When I was young dad had a chair made for me that only had the two back legs and no back rest. Its a home remedy for teach me to sit straight...pity he didn't patent it. It happened to be one of the first things I succeeded in mastering:nana:


----------



## RA40 (Apr 14, 2009)

Hal no to Jules! Sit in one of those long enough, you get pressure points on your 6 and those kinks aren't amusing in the least. Not to mention poor back support if you need to lean back, no adjustable work height blah-blah. Looks like torture.  Both my chairs have arm rests, I usually lean on the left side the most. 

One of the guy's I know that sews utility items has a chair that costs about $1K. He says he spends 8-10 hour shifts in it and it isn't a problem. No pressure points, sore-stiffness...easy time. He's in his mid 60's. My other buddy his home office chair is a Recaro. I'm working my way up and figure that a modest $150-$200 chair lasts just short of 3 years with 2 being average depending on quality. The foam compresses or something eventually breaks. I'm not big guy at 150#'s either. 

Buy what is comfortable. Also helpful is a few ab and lower back exercises (exercise in general) goes a long way in preventing the inactivity as promoted in office environments.


----------



## flashfan (Apr 14, 2009)

No arms for me.

I don't use one, but some people swear by the "ergonomic" knee/kneeling type of chair that is supposed to be good for posture, IIRC. My mother has used one of those for years and years now, but she does _not_ spend copious amounts of time on one, so YRMV.


----------



## Sub_Umbra (Apr 14, 2009)

flashfan said:


> ...I don't use one, but some people swear by the "ergonomic" knee/kneeling type of chair that is supposed to be good for posture, IIRC...


I was facinated by those chairs and I used one for a couple of years. I found mine ok with one exception -- they completely tie up one's feet. I couldn't just pull it up to my industrial sewing machine and sit in it while I sewed a sheath or bag. I eventuslly got rid of it.


----------



## Burgess (Apr 15, 2009)

Like Sub_Umbra, i've also removed ONE armrest from my chair !


Nice to know i'm not the *only* person who is "unusual". 




_


----------



## chmsam (Apr 15, 2009)

I prefer arm rests myself because I tend to lean forward and like the bracing they provide. However, the last time I had a real desk job was in the early 90's. That chair was a Gunlocke that my boss decided he didn't like - great old style heavily padded executive desk chair. Of course I had really lusted after a Recaro desk chair but for some reason no one wanted to pony up $1300-2000+.

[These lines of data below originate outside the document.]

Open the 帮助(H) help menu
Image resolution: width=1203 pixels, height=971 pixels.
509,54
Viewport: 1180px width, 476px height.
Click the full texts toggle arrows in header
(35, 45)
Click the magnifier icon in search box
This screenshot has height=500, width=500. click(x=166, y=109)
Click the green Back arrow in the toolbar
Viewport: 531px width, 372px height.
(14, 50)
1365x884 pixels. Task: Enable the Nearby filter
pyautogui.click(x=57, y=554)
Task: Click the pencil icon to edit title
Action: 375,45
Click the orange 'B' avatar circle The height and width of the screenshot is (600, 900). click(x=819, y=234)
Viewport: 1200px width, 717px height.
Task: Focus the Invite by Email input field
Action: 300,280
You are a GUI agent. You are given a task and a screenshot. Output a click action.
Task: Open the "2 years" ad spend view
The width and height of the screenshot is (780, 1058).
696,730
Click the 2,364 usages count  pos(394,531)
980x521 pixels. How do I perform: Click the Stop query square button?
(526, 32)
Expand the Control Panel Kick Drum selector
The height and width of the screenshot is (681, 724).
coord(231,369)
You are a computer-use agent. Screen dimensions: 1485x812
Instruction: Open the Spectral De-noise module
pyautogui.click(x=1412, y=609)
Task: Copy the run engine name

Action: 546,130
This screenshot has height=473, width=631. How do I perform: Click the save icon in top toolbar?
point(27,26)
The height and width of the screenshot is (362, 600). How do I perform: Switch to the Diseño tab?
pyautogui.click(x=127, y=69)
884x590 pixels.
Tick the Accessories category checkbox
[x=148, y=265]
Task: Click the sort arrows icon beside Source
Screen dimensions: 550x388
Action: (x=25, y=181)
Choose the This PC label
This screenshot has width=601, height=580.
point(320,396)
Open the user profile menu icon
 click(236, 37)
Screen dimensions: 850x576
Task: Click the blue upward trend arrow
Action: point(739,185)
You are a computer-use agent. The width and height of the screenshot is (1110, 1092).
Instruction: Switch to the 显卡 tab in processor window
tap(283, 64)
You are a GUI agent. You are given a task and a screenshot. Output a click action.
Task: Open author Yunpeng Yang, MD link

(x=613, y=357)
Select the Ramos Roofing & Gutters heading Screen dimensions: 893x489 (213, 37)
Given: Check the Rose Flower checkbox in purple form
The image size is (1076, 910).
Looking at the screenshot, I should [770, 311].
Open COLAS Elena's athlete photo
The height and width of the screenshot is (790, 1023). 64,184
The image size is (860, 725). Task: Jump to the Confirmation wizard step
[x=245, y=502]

The only problem with a really nice desk chair these days is tracking down who stole it after you left the night before.


----------



## HoopleHead (Apr 15, 2009)

Most definitely arm rests! I guess I've been spoiled, almost having always used an Aeron chair my entire career, even across different companies and clients.


----------



## Saaby (Apr 16, 2009)

I'm pretty settled on the LEAP...like I said, I've used one before (Part time job so...21-30 hours a week for a year and a half.) and I know I like them. 

The thing I don't like about Arms is they sometimes get in the way! AS has been noted here.

The thing about the LEAP though is the arms can be adjusted, and when they're at the lowest level they're basically gone.

Sooo...even though it's a fair bit more expensive, I guess I'm leaning towards arm rests now.


----------



## brucec (Apr 17, 2009)

HoopleHead said:


> Most definitely arm rests! I guess I've been spoiled, almost having always used an Aeron chair my entire career, even across different companies and clients.



I've always had those in my office too. Comfortable, but they are quick to wear holes in your rear pockets.


----------



## ichigo (Sep 16, 2020)

guys, I use simple office recliner


----------



## bykfixer (Sep 16, 2020)

Right now I'm leaning forward using my folded legs as elbow rests since there are no arm rests with where I'm sitting, so I suppose if the chair doesn't have arm rest I brought some with me.


----------



## Jean-Luc Descarte (Sep 28, 2020)

My desk chair at home is actually a loaner from the dining table, and I like it way better than any office chair I ever purchased  The wooden seat is comfortable for a few hours but more than that, it reminds me to get up and stretch and simply _move._

At work I tend to go for chairs with arms, because I work in a reception counter and having work to do is not always a thing. The arms are good for resting my elbows when I'm perusing the web on a tablet or reading a guidebook or anything, really.


----------



## turbodog (Sep 28, 2020)

FYI, this thread is 11 years old, the OP has been gone 9 years, and one poster actually died.


----------



## Katherine Alicia (Sep 28, 2020)

No arms, either in the studio or the workshop, they just get in the way and that`s not good if you`re moving fast.


----------



## Jean-Luc Descarte (Sep 28, 2020)

turbodog said:


> FYI, this thread is 11 years old, the OP has been gone 9 years, and one poster actually died.



:shrug: Nobody told the thread necromancer to knock it off, and the subject is practically timeless, so I figured it's alright.


----------



## idleprocess (Sep 28, 2020)

turbodog said:


> FYI, this thread is 11 years old, the OP has been gone 9 years, and one poster actually died.



... bumped by a user with a single post who joined the forum 2 years prior.


----------



## bykfixer (Sep 28, 2020)

Sure beats starting a new thread about the exact same thing


----------



## Chauncey Gardiner (Sep 28, 2020)

CPF decorum - Play nice or move on.


----------



## ledbetter (Sep 28, 2020)

Chauncey Gardiner said:


> CPF decorum - Play nice or move on.



Irony from the guy whose hopes for the future include mass incarceration.


----------



## archimedes (Sep 28, 2020)

Hard to believe we now have to even lock silly threads like this one, due to arguing and "politics" :shakehead


----------